Die Splittung des letzten Buches von Suzanne Collins in zwei Filmteile war von Beginn an umstritten. Während der erste Mockingjay-Part vor allem mit Längen zu kämpfen hatte, ist dessen Fortsetzung wesentlich straffer inszeniert. Trotz einer Laufzeit von über zwei Stunden wirken besonders die Actionszenen gegen Ende der Eroberung des Kapitols deutlich zu eng aneinander gesetzt. Ohne das Gesehene verarbeiten zu können, wird der Zuschauer von einem schrecklichen Ereignis zum nächsten getrieben. Die rasch aufeinander folgenden Tode von (geliebten) Charakteren gehen geradezu ineinander über, sodass gelegentlich auch der Überblick verloren gehen kann, wer denn nun noch lebt und wer nicht. Besonders für schwache Nerven ist dieser Film nicht geeignet. Die furchtbaren Kreaturen aus dem Kanalsystem des Kapitols dürften wohl dem einen oder anderen Zuschauer Alpträume bereiten.

Im Gegensatz zu den bisherigen Filmen, wirkt „The Hunger Games: Mockingjay 2“ noch deutlich düsterer und trauriger. Die im Film ebenfalls präsente Flüchtlingsthematik schafft angesichts der vorherrschenden Ereignisse ein umso stärkeres Gefühl der Beklemmung und Hilflosigkeit. Ganze Straßenzüge füllend, drängen sich die Bewohner des Kapitols auf der Flucht vor den Rebellen an die Tore des Hauptsitzes von Präsident Snow. Die darauf folgenden Szenen dürften wohl auch nicht eingefleischten „Tribute von Panem“-Fans an die Nieren gehen, denn in diesem Film ist keine Figur vor dem Tod sicher. Dass sich das Liebesdreieck rund um Katniss, Peeta und Gale in diesem Teil nicht so recht entspinnen mag, liegt vor allem an der Handlung des Films – denn während einer Rebellion bleibt nicht viel Zeit für Liebesprobleme. Umso kitschiger ist dafür der Abspann des Films, wenn Katniss mit ihrem Auserwählten auf einer Blumenwiese sitzt und sie mit ihren gemeinsamen Kindern spielen.

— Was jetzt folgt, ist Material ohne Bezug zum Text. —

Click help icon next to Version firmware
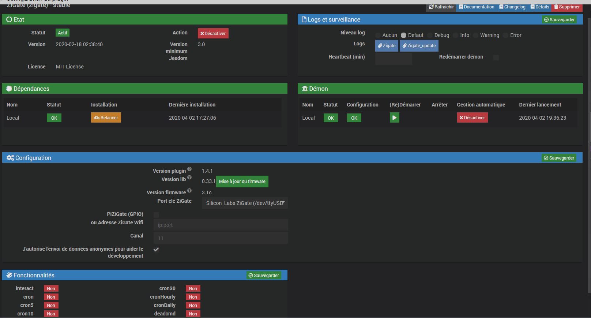Viewport: 591px width, 318px height. tap(189, 191)
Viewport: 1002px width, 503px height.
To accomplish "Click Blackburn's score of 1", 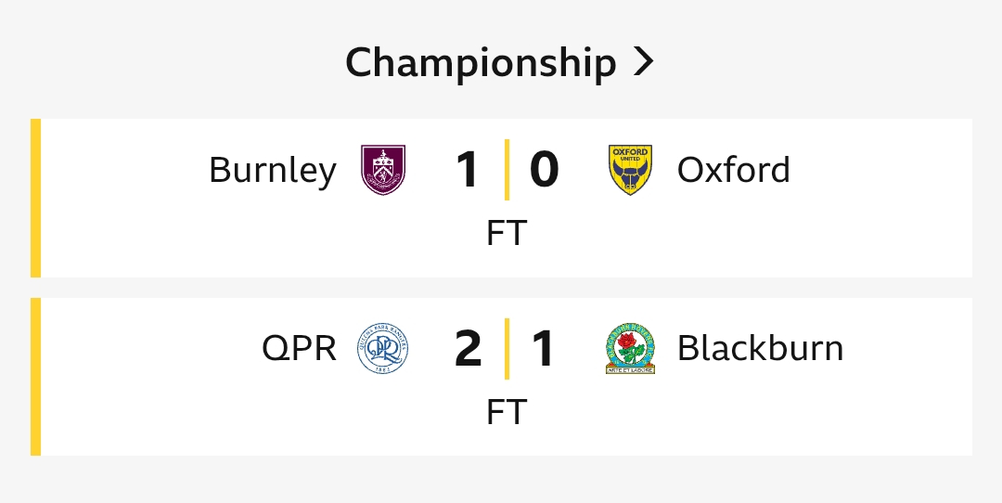I will coord(543,349).
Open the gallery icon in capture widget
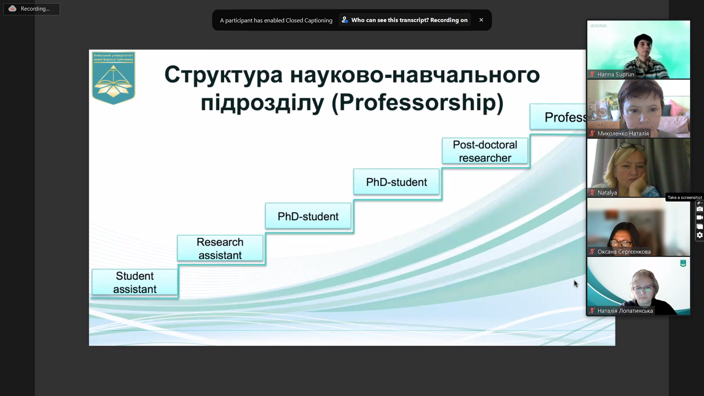This screenshot has width=704, height=396. tap(700, 226)
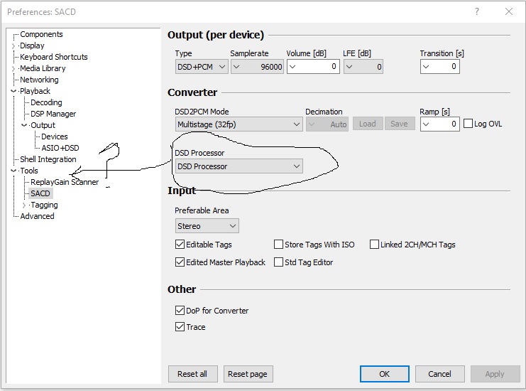This screenshot has width=526, height=391.
Task: Collapse the Playback tree node
Action: click(13, 91)
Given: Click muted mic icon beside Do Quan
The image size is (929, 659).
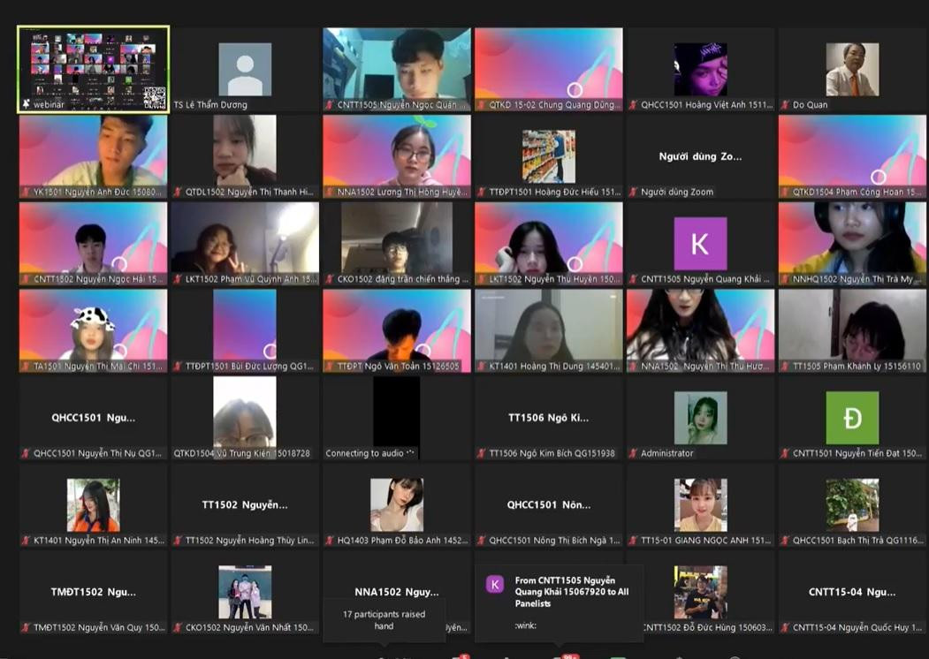Looking at the screenshot, I should (784, 105).
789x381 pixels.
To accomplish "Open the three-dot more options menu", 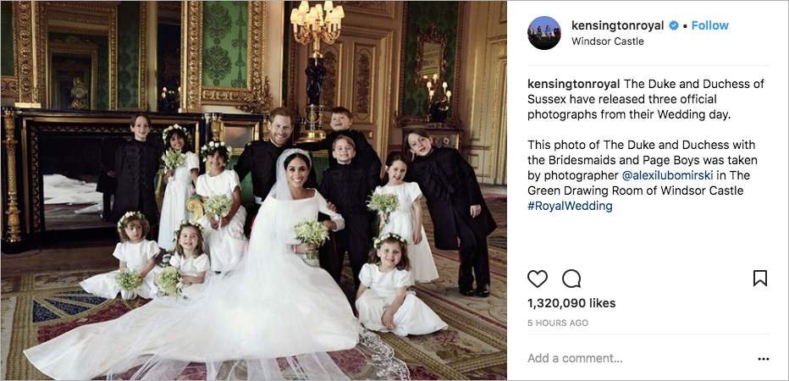I will pos(764,359).
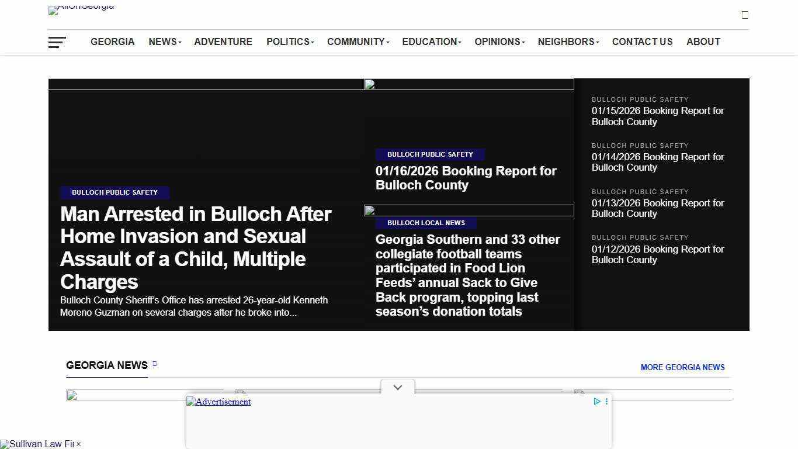Open the advertisement's three-dot options menu

pos(606,402)
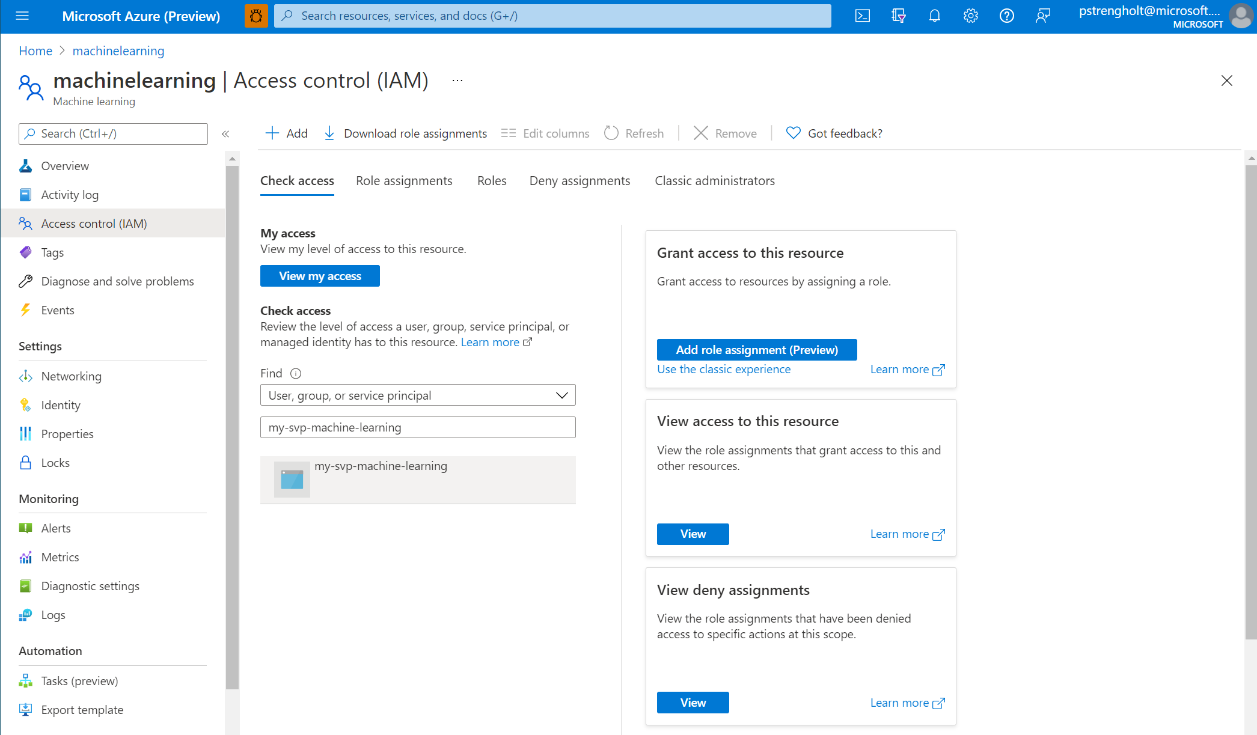
Task: Click the left menu vertical scrollbar
Action: click(x=232, y=427)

Insgesamt ist „The Hunger Games: Mockingjay 2“ ein gelungener Abschluss der Filmreihe, obwohl „The Hunger Games“ (2012) und „Catching Fire“ (2013) als Gesamtpaket gesehen deutlich besser gemacht waren. So ist der aktuelle Film für einen Teil des Zielpublikums aufgrund der ständigen Todesgefahr und der moralisch bedeutsamen, aber nicht immer sofort durchsichtigen, Entscheidungen deutlich zu düster und belastend inszeniert. Dennoch werden sich wohl die Fans des „Tribute von Panem“-Universums dieses fulminante Finale kaum entgehen lassen.